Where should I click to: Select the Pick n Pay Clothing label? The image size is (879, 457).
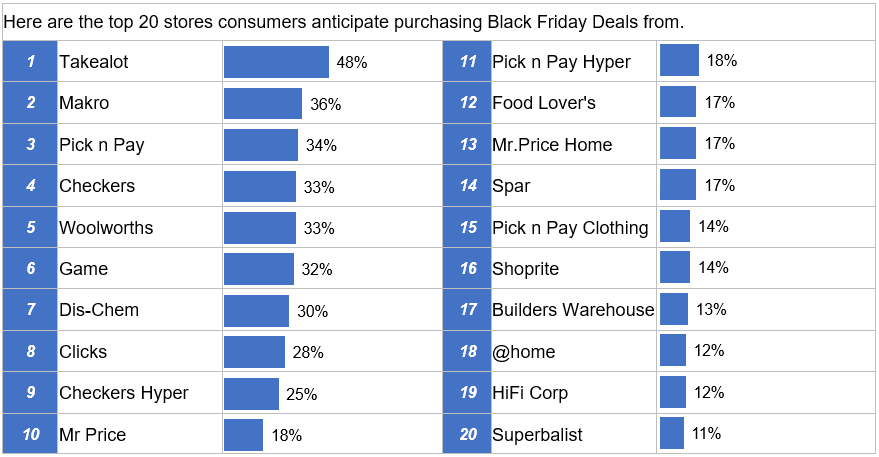[x=570, y=228]
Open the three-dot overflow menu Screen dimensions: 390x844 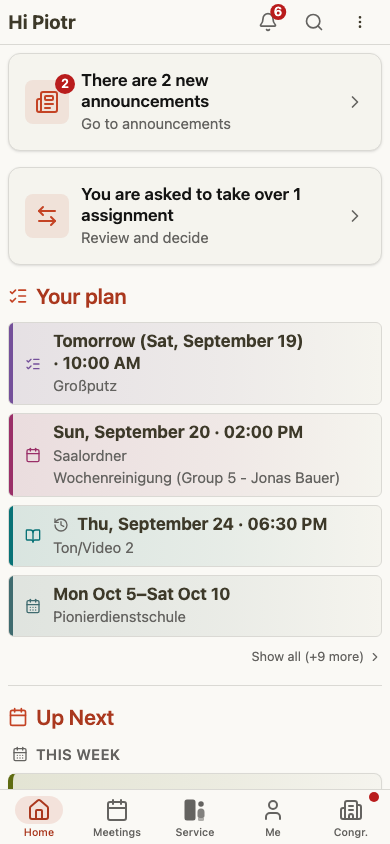[x=359, y=22]
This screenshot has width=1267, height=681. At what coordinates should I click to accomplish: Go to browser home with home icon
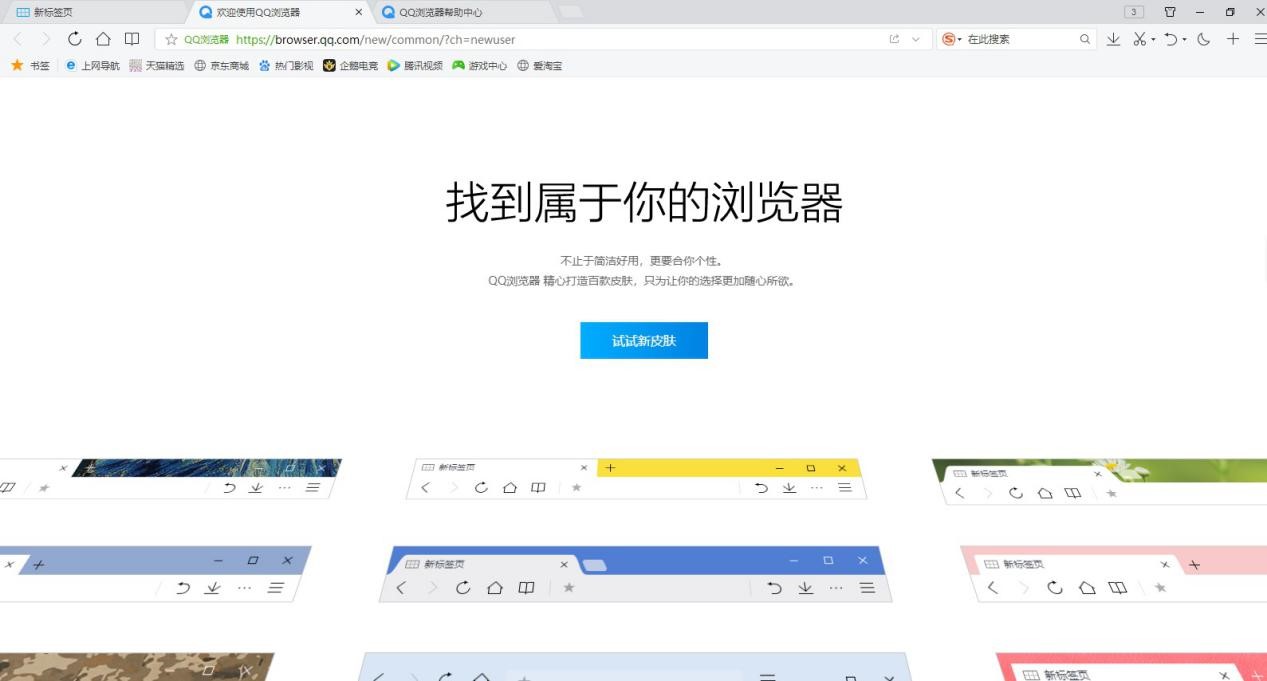(104, 39)
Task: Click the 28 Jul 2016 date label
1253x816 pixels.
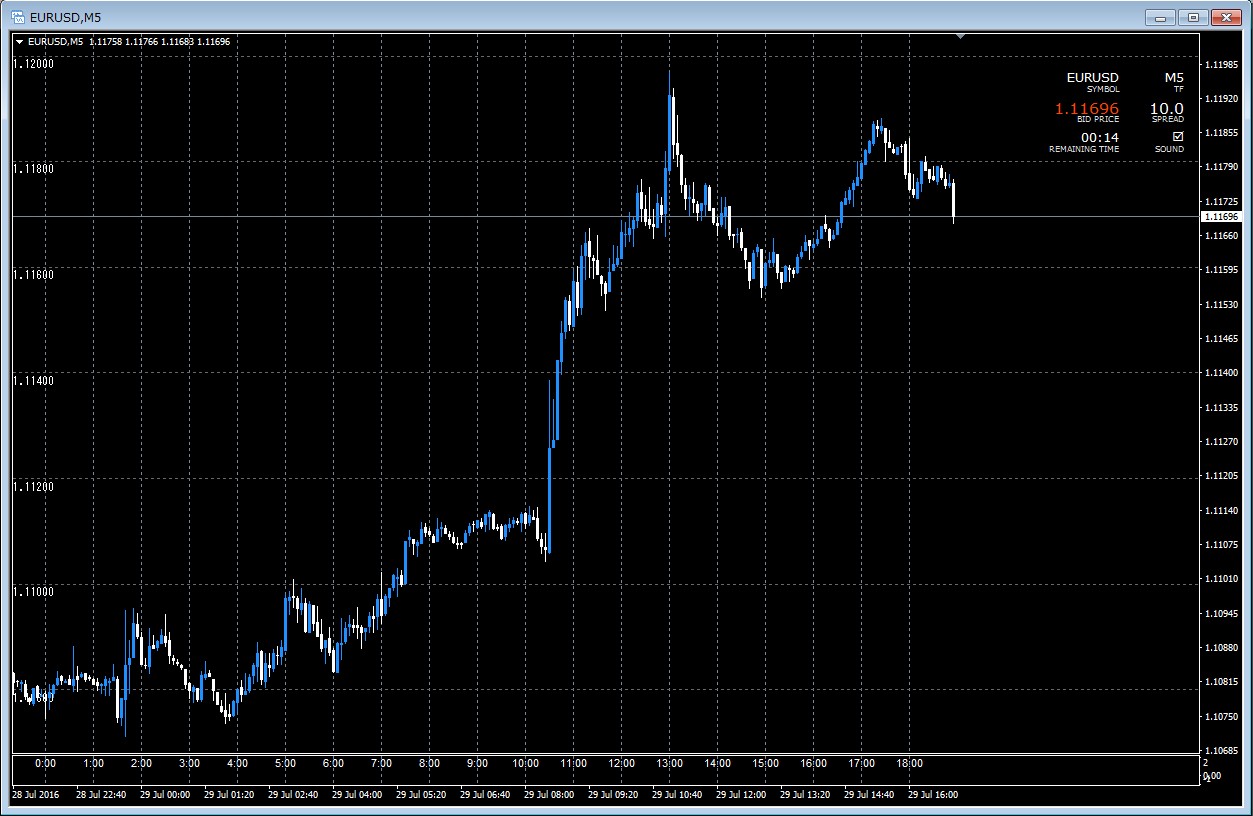Action: [36, 795]
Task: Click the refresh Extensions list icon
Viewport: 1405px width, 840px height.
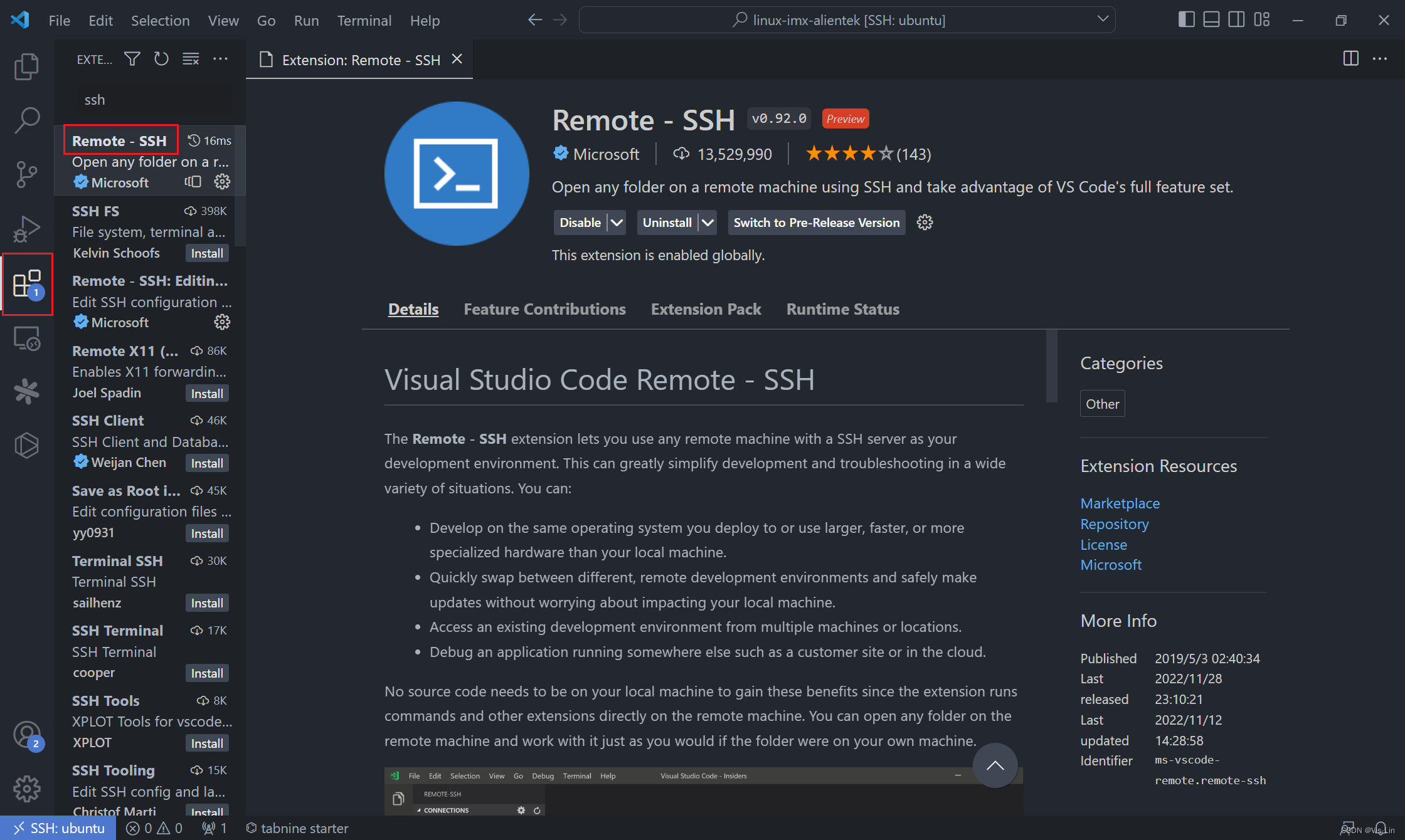Action: (161, 61)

========================================================================

- INSTRUCTIONS TO FOLLOW -
Please reproduce the lines above from the one containing "Task: Click the 28 Jul 2016 date label" through the final line, exactly and inclusively, leaving out each picture.

- TASK OUTPUT -
Task: Click the 28 Jul 2016 date label
1253x816 pixels.
Action: [36, 795]
Task: Click the refresh Extensions list icon
Viewport: 1405px width, 840px height.
Action: (161, 61)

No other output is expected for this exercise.